(Aim)
Please lay out every line of the material below as a JSON list of strings, one string per line, leaving out blank lines.

=====

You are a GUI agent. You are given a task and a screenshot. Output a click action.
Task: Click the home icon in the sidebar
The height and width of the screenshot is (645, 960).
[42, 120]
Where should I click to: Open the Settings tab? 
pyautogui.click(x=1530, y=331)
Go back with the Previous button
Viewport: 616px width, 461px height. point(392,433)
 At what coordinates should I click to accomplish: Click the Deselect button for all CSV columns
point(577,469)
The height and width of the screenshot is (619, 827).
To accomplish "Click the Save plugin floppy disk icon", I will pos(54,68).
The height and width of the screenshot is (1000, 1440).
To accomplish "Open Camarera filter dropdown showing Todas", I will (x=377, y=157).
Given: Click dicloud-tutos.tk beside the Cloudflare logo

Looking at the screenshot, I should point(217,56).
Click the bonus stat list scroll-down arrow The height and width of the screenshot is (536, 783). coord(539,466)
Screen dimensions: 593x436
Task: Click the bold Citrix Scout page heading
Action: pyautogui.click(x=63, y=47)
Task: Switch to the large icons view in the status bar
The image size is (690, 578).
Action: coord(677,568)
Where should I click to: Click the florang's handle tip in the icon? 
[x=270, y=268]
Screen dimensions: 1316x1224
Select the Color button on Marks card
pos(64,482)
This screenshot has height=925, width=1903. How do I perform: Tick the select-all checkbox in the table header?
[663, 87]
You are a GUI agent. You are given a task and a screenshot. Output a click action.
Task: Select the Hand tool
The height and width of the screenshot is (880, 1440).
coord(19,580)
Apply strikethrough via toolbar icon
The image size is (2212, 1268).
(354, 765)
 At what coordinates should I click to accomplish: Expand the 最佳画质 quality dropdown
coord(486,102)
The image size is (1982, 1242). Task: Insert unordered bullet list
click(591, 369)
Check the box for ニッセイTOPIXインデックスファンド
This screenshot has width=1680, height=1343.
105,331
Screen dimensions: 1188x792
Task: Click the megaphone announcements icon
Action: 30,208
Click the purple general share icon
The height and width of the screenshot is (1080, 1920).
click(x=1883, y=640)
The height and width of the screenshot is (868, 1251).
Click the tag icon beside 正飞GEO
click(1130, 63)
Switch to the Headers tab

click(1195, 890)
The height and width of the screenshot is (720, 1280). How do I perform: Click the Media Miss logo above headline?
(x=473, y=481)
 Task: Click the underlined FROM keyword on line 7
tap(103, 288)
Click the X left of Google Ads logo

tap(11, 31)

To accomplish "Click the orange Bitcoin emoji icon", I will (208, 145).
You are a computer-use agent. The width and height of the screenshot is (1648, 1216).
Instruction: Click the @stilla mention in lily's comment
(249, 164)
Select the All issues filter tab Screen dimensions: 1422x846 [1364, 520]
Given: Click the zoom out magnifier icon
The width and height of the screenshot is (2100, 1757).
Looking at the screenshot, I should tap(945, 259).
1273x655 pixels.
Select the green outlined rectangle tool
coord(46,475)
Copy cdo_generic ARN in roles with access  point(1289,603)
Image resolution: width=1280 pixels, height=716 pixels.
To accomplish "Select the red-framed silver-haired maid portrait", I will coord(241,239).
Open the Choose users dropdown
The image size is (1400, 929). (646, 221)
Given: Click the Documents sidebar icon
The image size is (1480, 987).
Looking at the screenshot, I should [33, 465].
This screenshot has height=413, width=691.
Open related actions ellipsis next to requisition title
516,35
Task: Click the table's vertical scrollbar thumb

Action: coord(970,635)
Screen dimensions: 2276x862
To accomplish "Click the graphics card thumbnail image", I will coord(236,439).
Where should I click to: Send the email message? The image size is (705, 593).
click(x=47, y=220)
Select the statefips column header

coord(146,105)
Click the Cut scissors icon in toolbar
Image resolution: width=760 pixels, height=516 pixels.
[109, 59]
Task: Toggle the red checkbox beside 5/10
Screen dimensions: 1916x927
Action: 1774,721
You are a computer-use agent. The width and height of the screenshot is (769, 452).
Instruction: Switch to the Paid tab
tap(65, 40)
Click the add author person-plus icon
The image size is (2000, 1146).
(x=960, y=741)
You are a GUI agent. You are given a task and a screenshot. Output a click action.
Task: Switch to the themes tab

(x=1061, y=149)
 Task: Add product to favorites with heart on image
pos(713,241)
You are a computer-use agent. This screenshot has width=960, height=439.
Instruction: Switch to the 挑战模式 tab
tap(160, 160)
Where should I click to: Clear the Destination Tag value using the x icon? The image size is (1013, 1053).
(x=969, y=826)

=====

(Answer to this exercise)
[
  "You are a GUI agent. You are given a task and a screenshot. Output a click action.",
  "Task: Click the home icon in the sidebar",
  "The height and width of the screenshot is (645, 960).",
  "[42, 120]",
  "Where should I click to: Open the Settings tab? ",
  "pyautogui.click(x=1530, y=331)",
  "Go back with the Previous button",
  "Viewport: 616px width, 461px height. point(392,433)",
  " At what coordinates should I click to accomplish: Click the Deselect button for all CSV columns",
  "point(577,469)",
  "The height and width of the screenshot is (619, 827).",
  "To accomplish \"Click the Save plugin floppy disk icon\", I will pos(54,68).",
  "The height and width of the screenshot is (1000, 1440).",
  "To accomplish \"Open Camarera filter dropdown showing Todas\", I will (x=377, y=157).",
  "Given: Click dicloud-tutos.tk beside the Cloudflare logo",
  "Looking at the screenshot, I should point(217,56).",
  "Click the bonus stat list scroll-down arrow The height and width of the screenshot is (536, 783). coord(539,466)",
  "Screen dimensions: 593x436",
  "Task: Click the bold Citrix Scout page heading",
  "Action: pyautogui.click(x=63, y=47)",
  "Task: Switch to the large icons view in the status bar",
  "The image size is (690, 578).",
  "Action: coord(677,568)",
  "Where should I click to: Click the florang's handle tip in the icon? ",
  "[x=270, y=268]",
  "Screen dimensions: 1316x1224",
  "Select the Color button on Marks card",
  "pos(64,482)",
  "This screenshot has height=925, width=1903. How do I perform: Tick the select-all checkbox in the table header?",
  "[663, 87]",
  "You are a GUI agent. You are given a task and a screenshot. Output a click action.",
  "Task: Select the Hand tool",
  "The height and width of the screenshot is (880, 1440).",
  "coord(19,580)",
  "Apply strikethrough via toolbar icon",
  "The image size is (2212, 1268).",
  "(354, 765)",
  " At what coordinates should I click to accomplish: Expand the 最佳画质 quality dropdown",
  "coord(486,102)",
  "The image size is (1982, 1242). Task: Insert unordered bullet list",
  "click(591, 369)",
  "Check the box for ニッセイTOPIXインデックスファンド",
  "This screenshot has width=1680, height=1343.",
  "105,331",
  "Screen dimensions: 1188x792",
  "Task: Click the megaphone announcements icon",
  "Action: 30,208",
  "Click the purple general share icon",
  "The height and width of the screenshot is (1080, 1920).",
  "click(x=1883, y=640)",
  "The height and width of the screenshot is (868, 1251).",
  "Click the tag icon beside 正飞GEO",
  "click(1130, 63)",
  "Switch to the Headers tab",
  "click(1195, 890)",
  "The height and width of the screenshot is (720, 1280). How do I perform: Click the Media Miss logo above headline?",
  "(x=473, y=481)",
  " Task: Click the underlined FROM keyword on line 7",
  "tap(103, 288)",
  "Click the X left of Google Ads logo",
  "tap(11, 31)",
  "To accomplish \"Click the orange Bitcoin emoji icon\", I will (208, 145).",
  "You are a computer-use agent. The width and height of the screenshot is (1648, 1216).",
  "Instruction: Click the @stilla mention in lily's comment",
  "(249, 164)",
  "Select the All issues filter tab Screen dimensions: 1422x846 [1364, 520]",
  "Given: Click the zoom out magnifier icon",
  "The width and height of the screenshot is (2100, 1757).",
  "Looking at the screenshot, I should tap(945, 259).",
  "1273x655 pixels.",
  "Select the green outlined rectangle tool",
  "coord(46,475)",
  "Copy cdo_generic ARN in roles with access  point(1289,603)",
  "Image resolution: width=1280 pixels, height=716 pixels.",
  "To accomplish \"Select the red-framed silver-haired maid portrait\", I will coord(241,239).",
  "Open the Choose users dropdown",
  "The image size is (1400, 929). (646, 221)",
  "Given: Click the Documents sidebar icon",
  "The image size is (1480, 987).",
  "Looking at the screenshot, I should [33, 465].",
  "This screenshot has height=413, width=691.",
  "Open related actions ellipsis next to requisition title",
  "516,35",
  "Task: Click the table's vertical scrollbar thumb",
  "Action: coord(970,635)",
  "Screen dimensions: 2276x862",
  "To accomplish \"Click the graphics card thumbnail image\", I will coord(236,439).",
  "Where should I click to: Send the email message? The image size is (705, 593).",
  "click(x=47, y=220)",
  "Select the statefips column header",
  "coord(146,105)",
  "Click the Cut scissors icon in toolbar",
  "Image resolution: width=760 pixels, height=516 pixels.",
  "[109, 59]",
  "Task: Toggle the red checkbox beside 5/10",
  "Screen dimensions: 1916x927",
  "Action: 1774,721",
  "You are a computer-use agent. The width and height of the screenshot is (769, 452).",
  "Instruction: Switch to the Paid tab",
  "tap(65, 40)",
  "Click the add author person-plus icon",
  "The image size is (2000, 1146).",
  "(x=960, y=741)",
  "You are a GUI agent. You are given a task and a screenshot. Output a click action.",
  "Task: Switch to the themes tab",
  "(x=1061, y=149)",
  " Task: Add product to favorites with heart on image",
  "pos(713,241)",
  "You are a computer-use agent. This screenshot has width=960, height=439.",
  "Instruction: Switch to the 挑战模式 tab",
  "tap(160, 160)",
  "Where should I click to: Clear the Destination Tag value using the x icon? The image size is (1013, 1053).",
  "(x=969, y=826)"
]